Another major factor in the productivity of any agricultural operation is whether the operation is a monocrop plantation or a polycrop food forest. Monocrop planting involves the mass planting of a single species of plant in a concentrated area. This practice is destructive of the environment, and requires toxic chemicals and immense energy and nutrient inputs to maintain production. It is far less efficient with a much lower production per acre and no diversity of harvest.
On a polyculture planting a food forest can be grown in which plants and animals are designed in to the system to work with nature and each other to make the whole system stronger. Species are grown together who are known to benefit one another, and such a system requires very if any inputs to continue functioning. Polyculture systems produce an abundance of food and can be designed to provide continuous year-round harvests of diverse crops on a single piece of land.
One very complex and unnatural influence on agricultural productivity comes in the form of government subsidies to large industrial food production systems.

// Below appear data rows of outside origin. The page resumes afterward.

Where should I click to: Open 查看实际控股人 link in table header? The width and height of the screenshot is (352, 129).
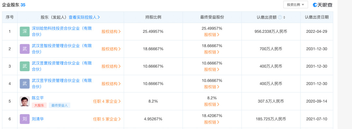tap(84, 17)
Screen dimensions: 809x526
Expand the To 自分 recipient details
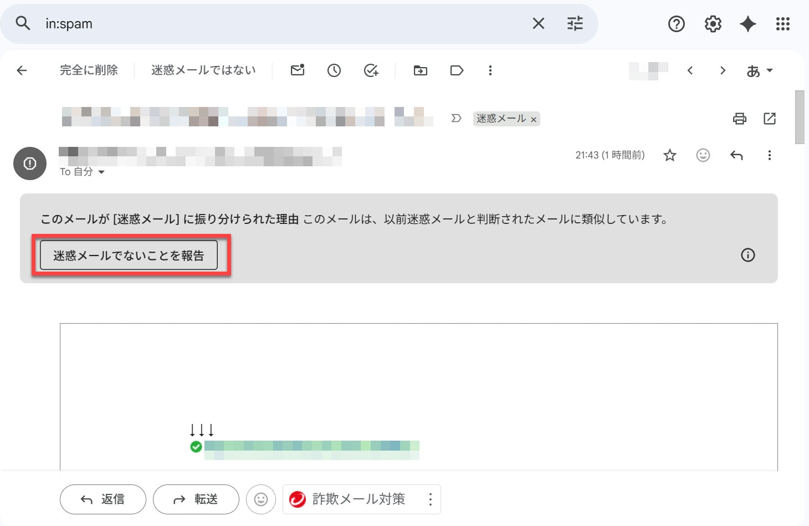[101, 172]
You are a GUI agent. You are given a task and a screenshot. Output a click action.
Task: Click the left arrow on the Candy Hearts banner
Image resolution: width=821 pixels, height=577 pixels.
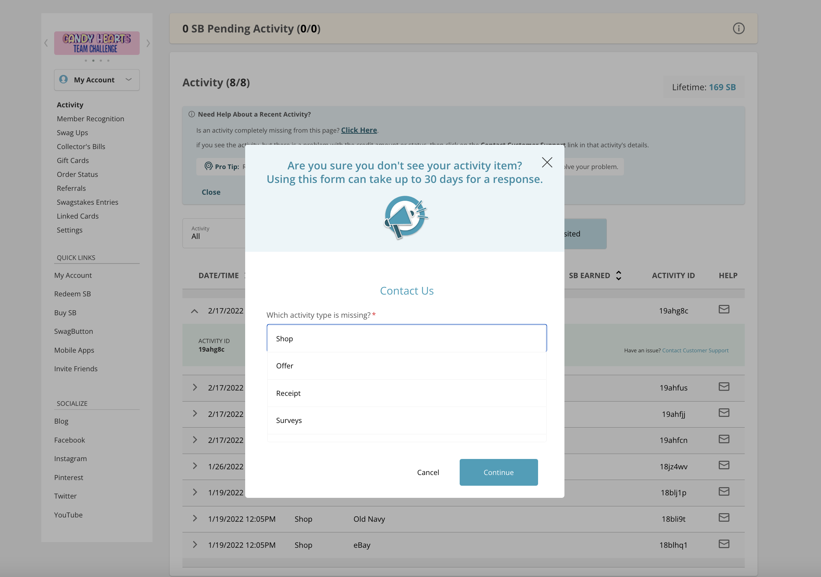[46, 43]
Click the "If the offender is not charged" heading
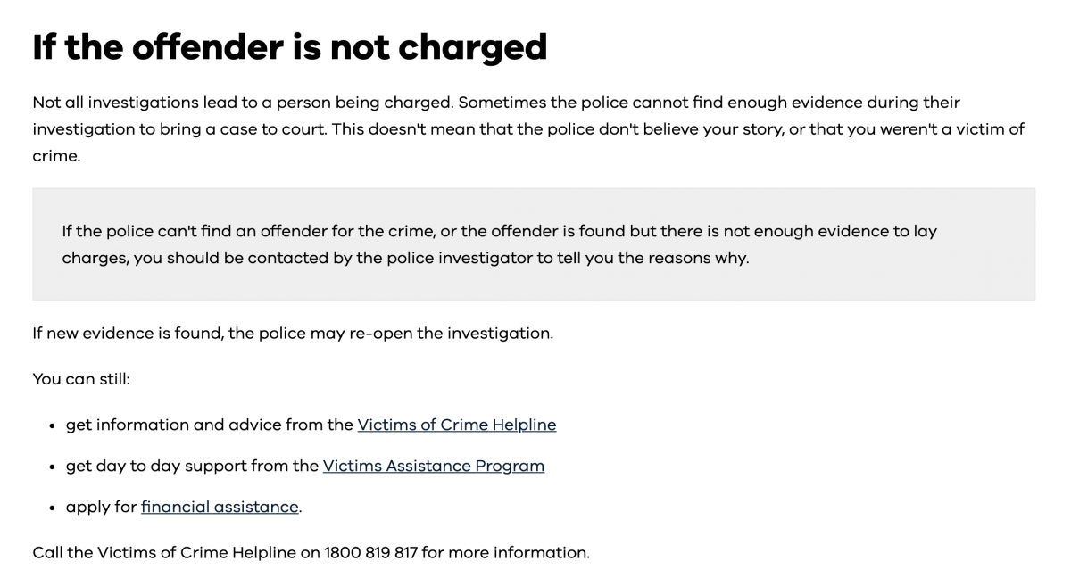The width and height of the screenshot is (1071, 578). (289, 47)
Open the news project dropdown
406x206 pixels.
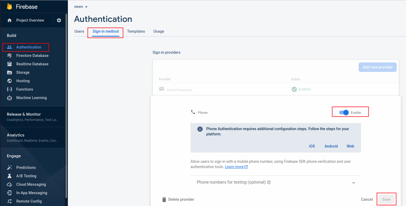[x=81, y=7]
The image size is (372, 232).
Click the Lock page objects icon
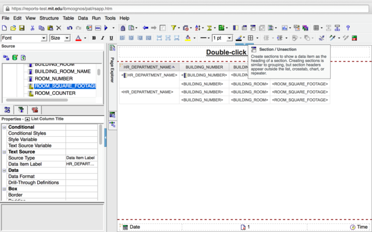click(122, 28)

These subsidies go primarily to the companies engaged in the most inhumane, environmentally destructive, unsustainable and labor intensive farming practices.
Without government subsidies most reckless, inhumane and environmentally irresponsible industrial farming operations would not be profitable enough to continue producing their toxic foods. Those farming methods require too many unsustainable inputs to produce their food by working against nature instead of going with the flow. Their operations would not be economically viable if they had to factor in the price of what those farming methods really cost.
Although at first is may seem counter-intuitive, it's really quite easy to understand that the biggest single factor influencing the productivity of an agricultural operation is sustainability. By nature, sustainable practices focus on reducing inputs and increasing outputs and so by definition, more sustainable approaches to agriculture increase agricultural productivity.
For unsustainable operations, the biggest single factor influencing their productivity is the availability of government subsidies, without which such operations cannot continue to function profitably or productively.